For large or unreliable transfers, run an rsync server as a sidecar container alongside your workload. The sidecar mounts the same PVC and exposes rsync over a ClusterIP Service. You then kubectl port-forward to the Service and rsync from your local machine:

kubectl port-forward -n <your-tenant>-prod svc/rsync-sidecar 8873:873 &
rsync -avz --progress ./large-dataset/ rsync://localhost:8873/data/

rsync handles resume on interruption, delta transfers (only changed blocks), and progress reporting — all things kubectl cp cannot do.

Anti-patterns

Large kubectl cp transfers

kubectl cp streams data through the Kubernetes API server as a tar pipe over an exec channel. There is no resume, no progress indication, no delta transfer, and no compression. A network hiccup drops the entire transfer, and you start over. For anything over ~500 MB, use a PVC-backed Job or rsync sidecar instead.

Storing data in the container filesystem

The container filesystem is ephemeral. Anything written outside a mounted PVC is lost when the Pod restarts, reschedules, or gets evicted. This is not a storage option — it is a temporary scratch space.

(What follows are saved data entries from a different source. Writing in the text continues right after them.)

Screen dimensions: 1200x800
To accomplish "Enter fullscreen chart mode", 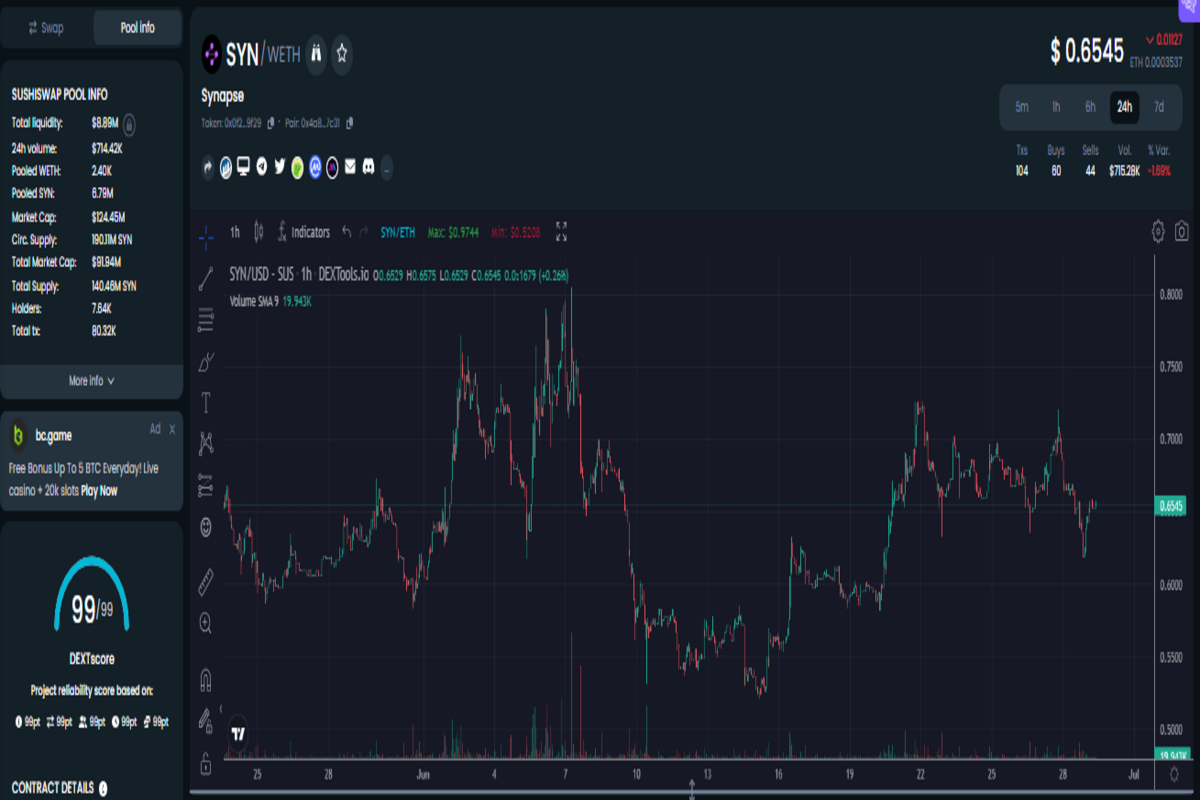I will pyautogui.click(x=561, y=232).
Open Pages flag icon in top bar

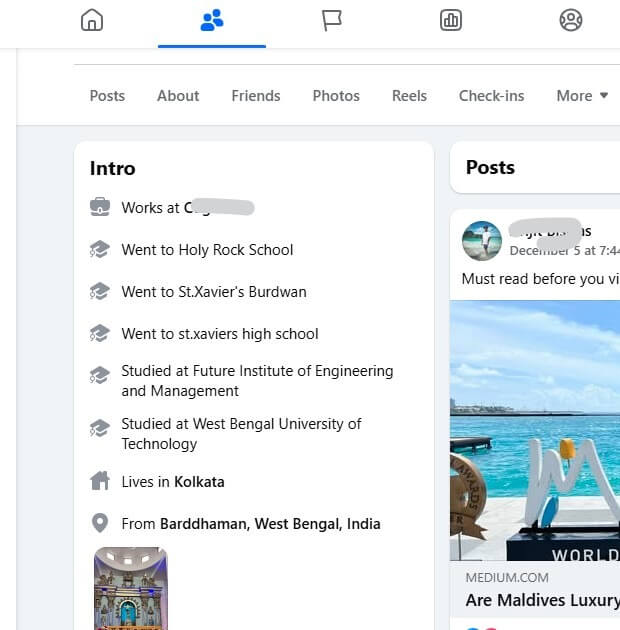332,20
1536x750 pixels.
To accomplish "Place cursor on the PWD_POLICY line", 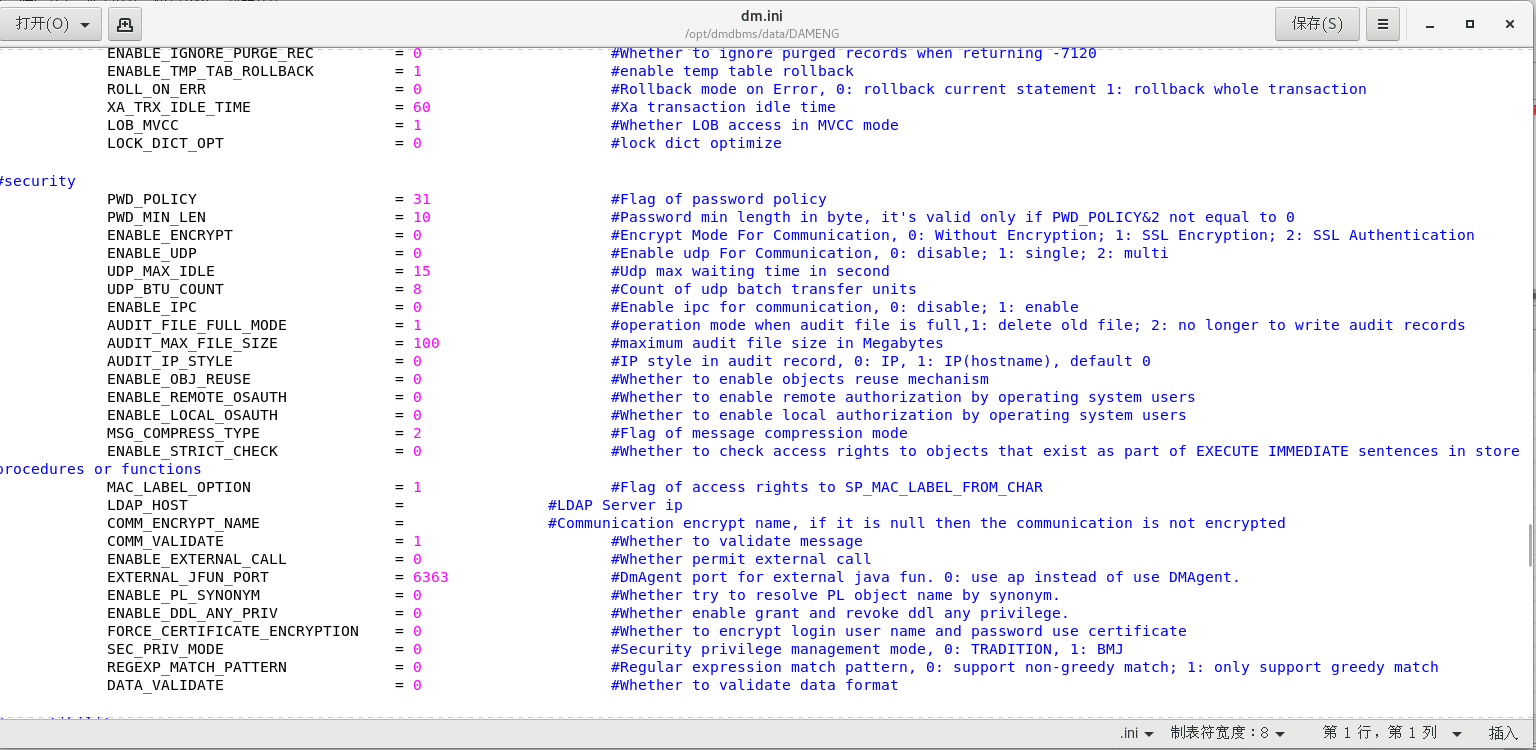I will tap(152, 198).
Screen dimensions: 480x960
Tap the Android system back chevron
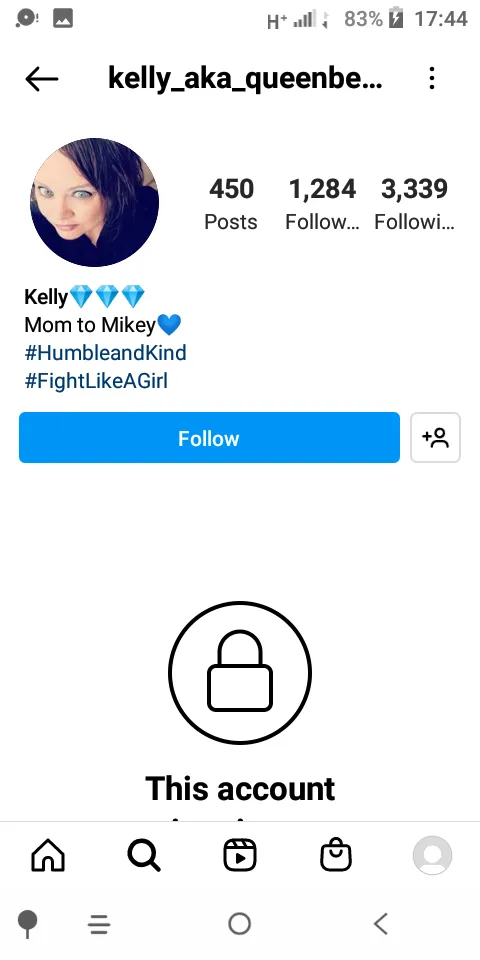(381, 924)
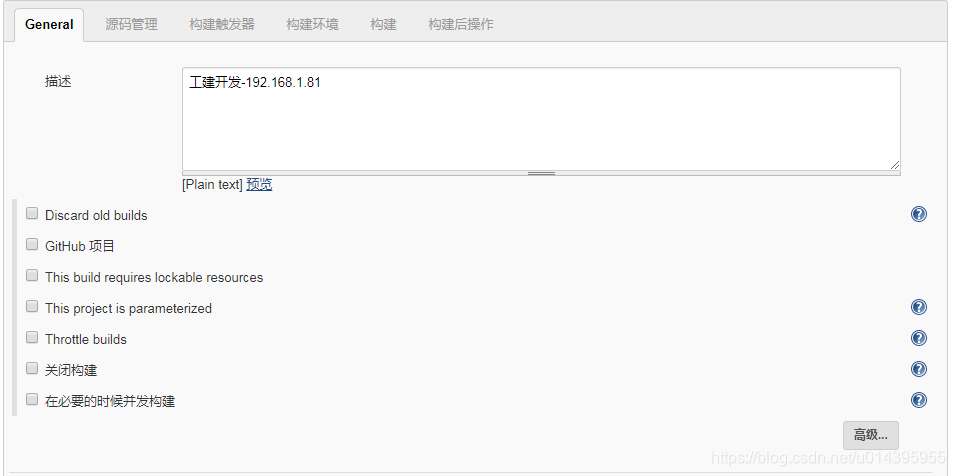Open help for Discard old builds
This screenshot has width=955, height=476.
918,214
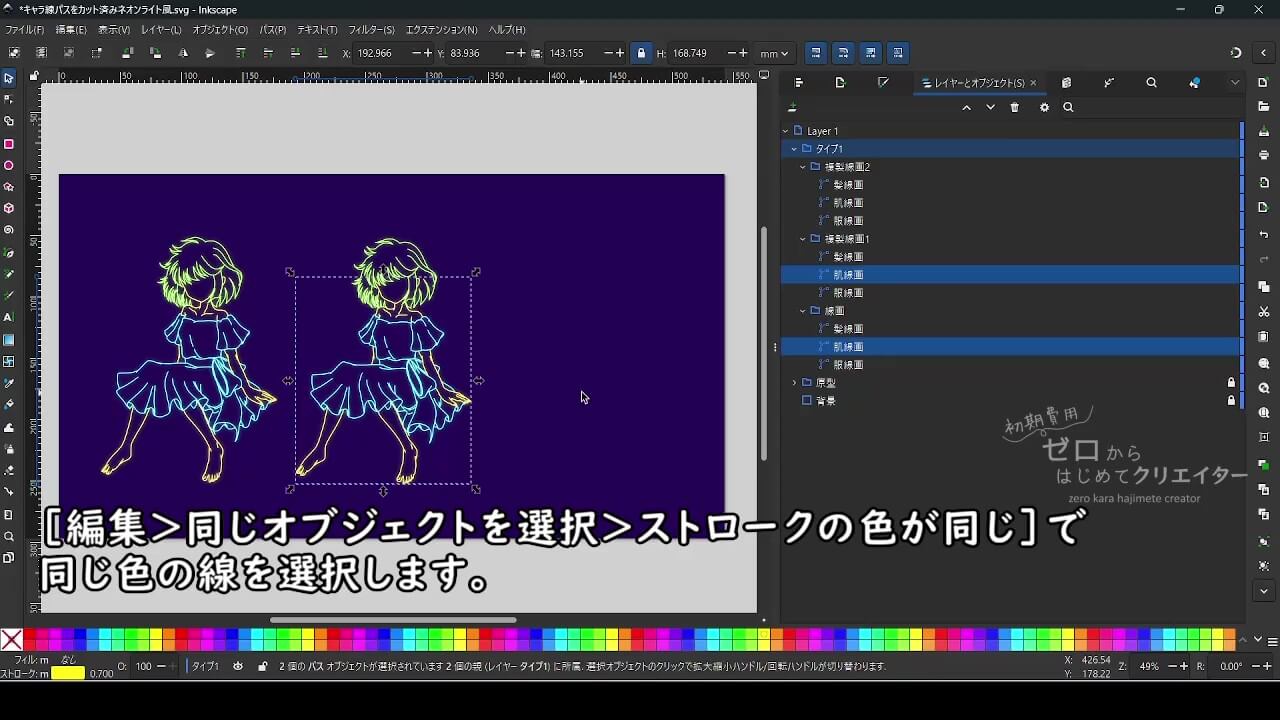Unlock the 背景 layer padlock
Screen dimensions: 1280x720
coord(1232,400)
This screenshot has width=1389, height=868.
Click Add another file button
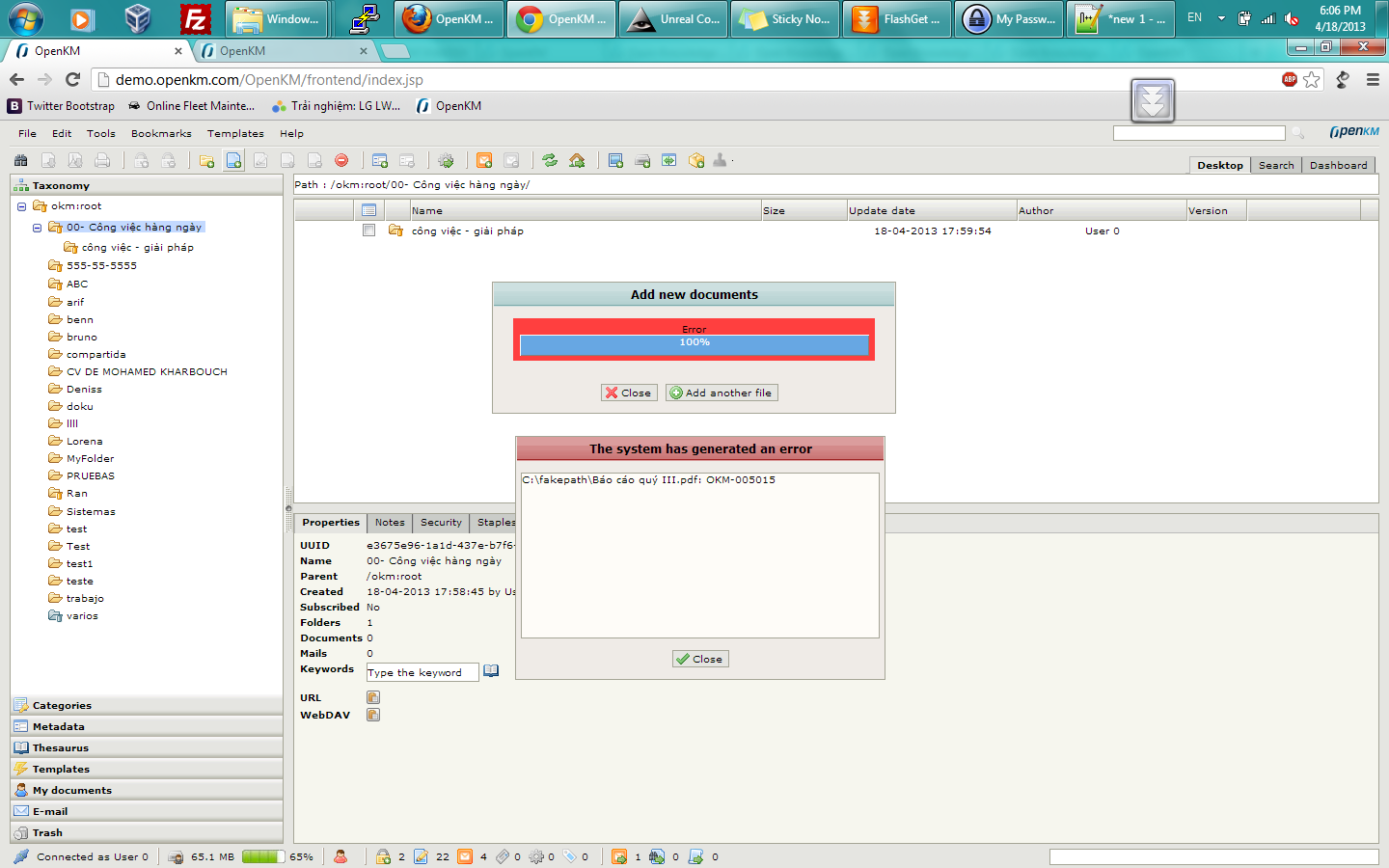point(721,393)
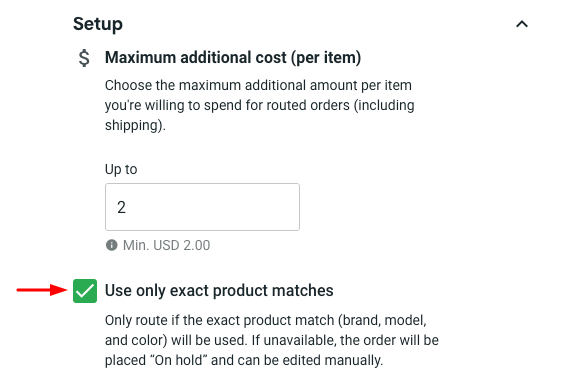
Task: Click the Maximum additional cost heading
Action: click(x=233, y=57)
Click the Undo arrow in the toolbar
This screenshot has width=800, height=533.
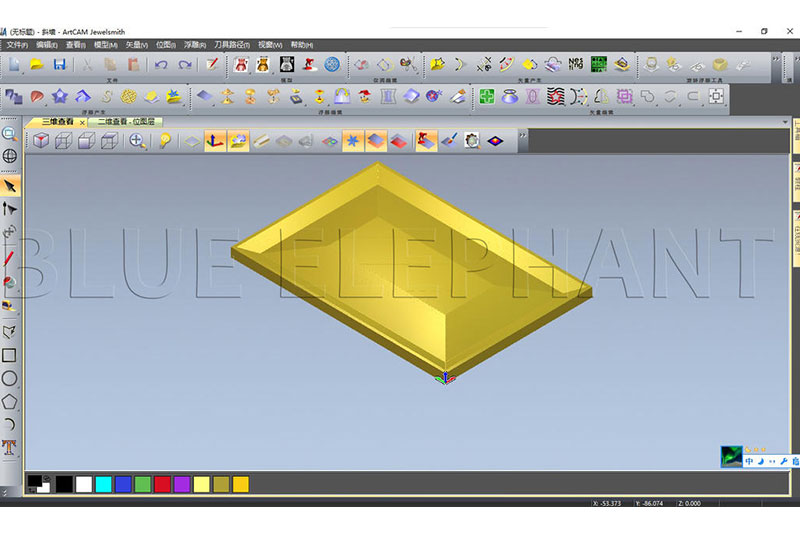[x=161, y=65]
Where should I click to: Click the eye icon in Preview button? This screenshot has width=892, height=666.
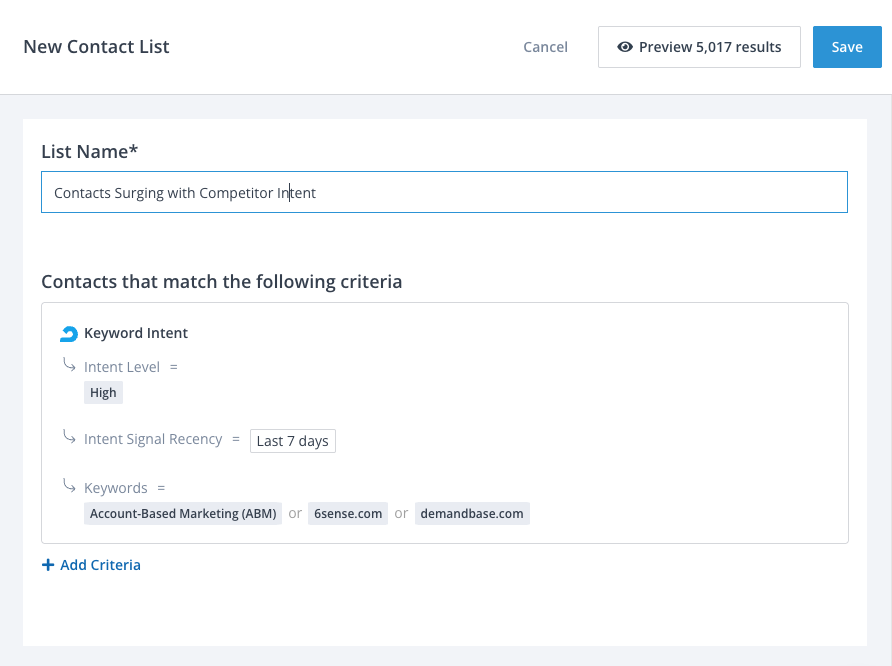[x=625, y=47]

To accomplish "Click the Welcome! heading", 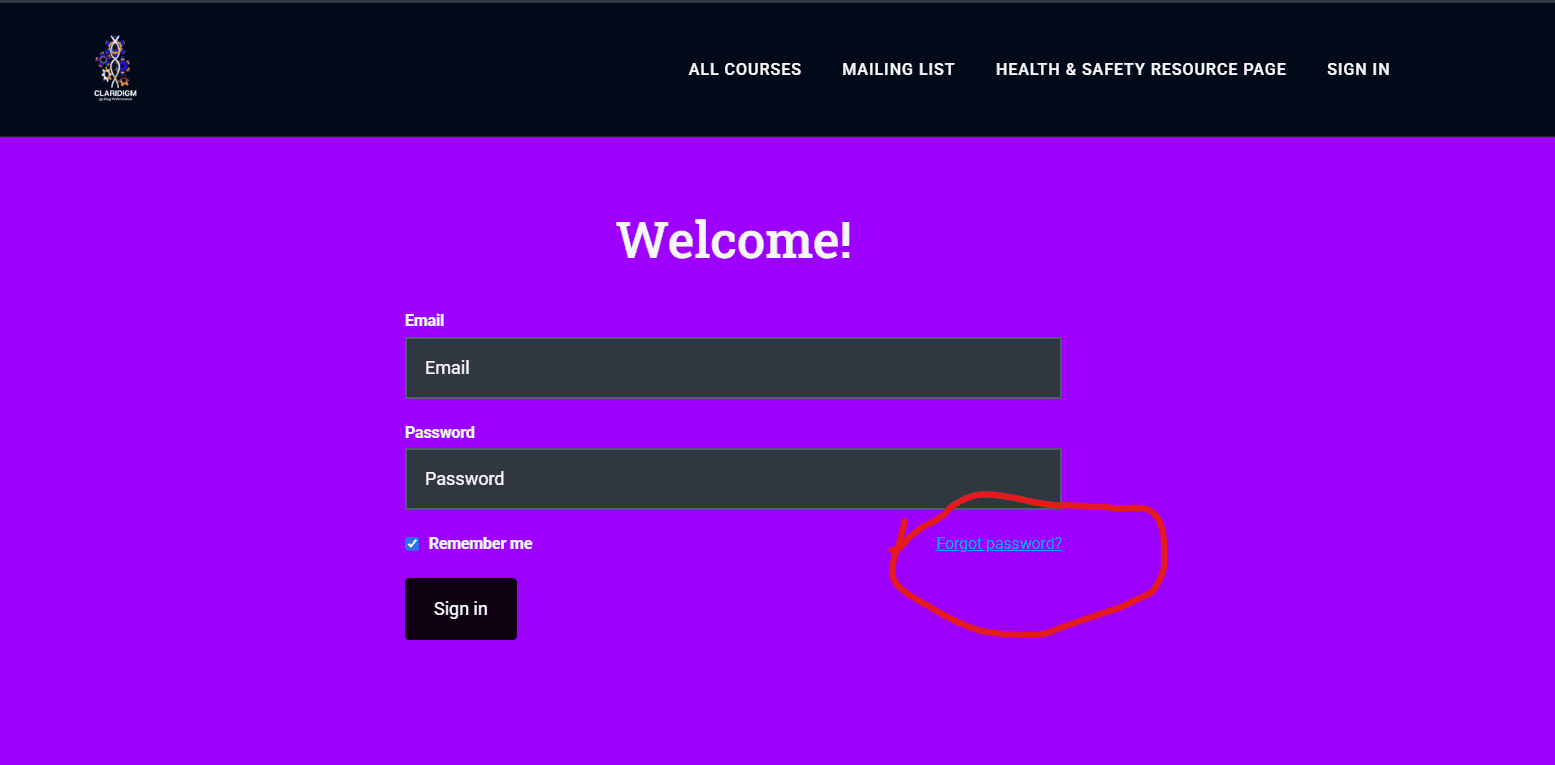I will pos(734,240).
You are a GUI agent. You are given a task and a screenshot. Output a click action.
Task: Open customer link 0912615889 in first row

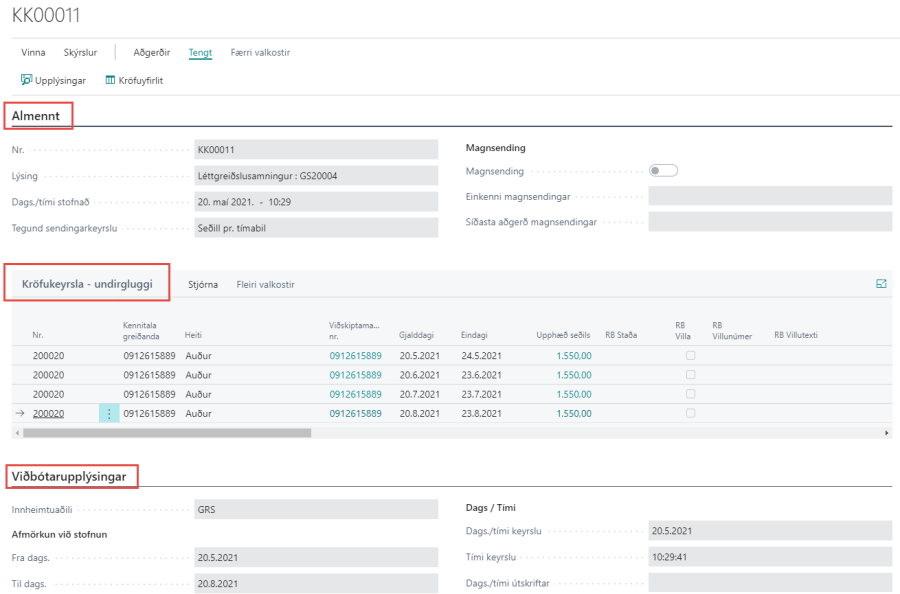click(x=355, y=355)
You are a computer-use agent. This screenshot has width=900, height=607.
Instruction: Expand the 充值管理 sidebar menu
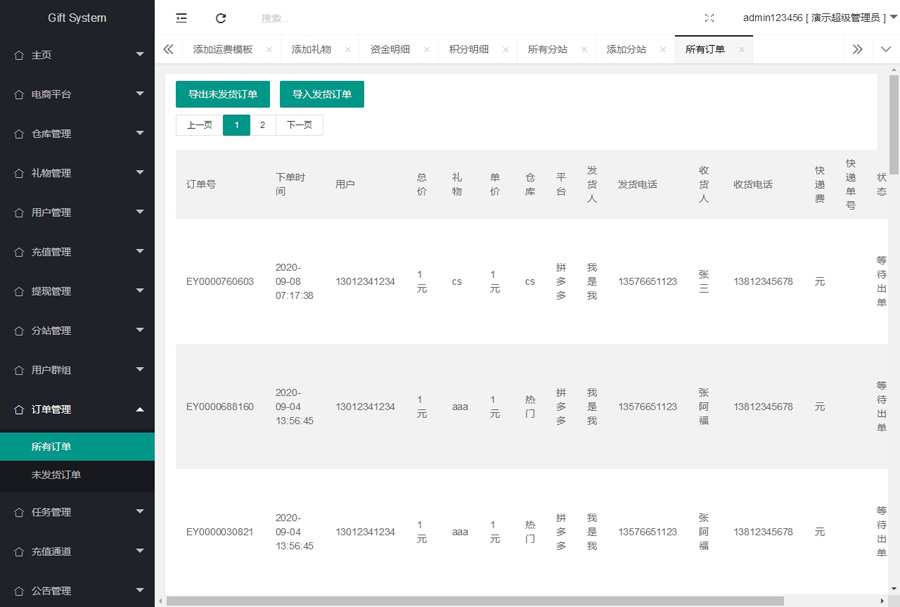pos(77,252)
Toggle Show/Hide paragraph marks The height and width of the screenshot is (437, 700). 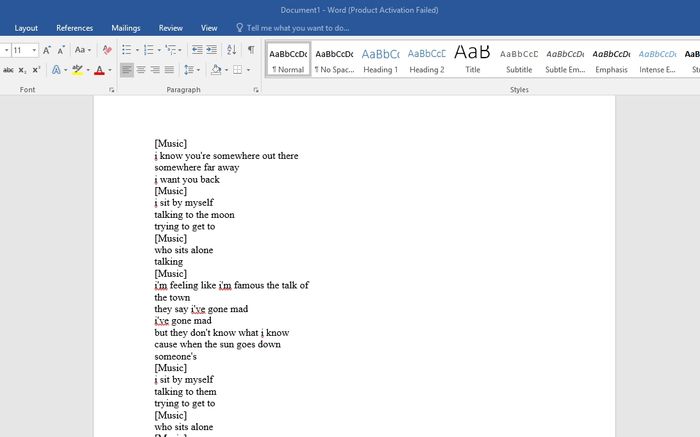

If your workload writes output to a local path, make sure that path is backed by a PVC volumeMount. Otherwise the data survives only as long as the specific container instance does.

Downloading large datasets at Pod startup

Pulling a multi-gigabyte dataset in an initContainer on every Pod start is slow and wasteful. The download runs every time the Pod reschedules, consumes network bandwidth, and delays readiness. Instead, download the dataset once into a PVC (via a Job) and mount that PVC into your workload.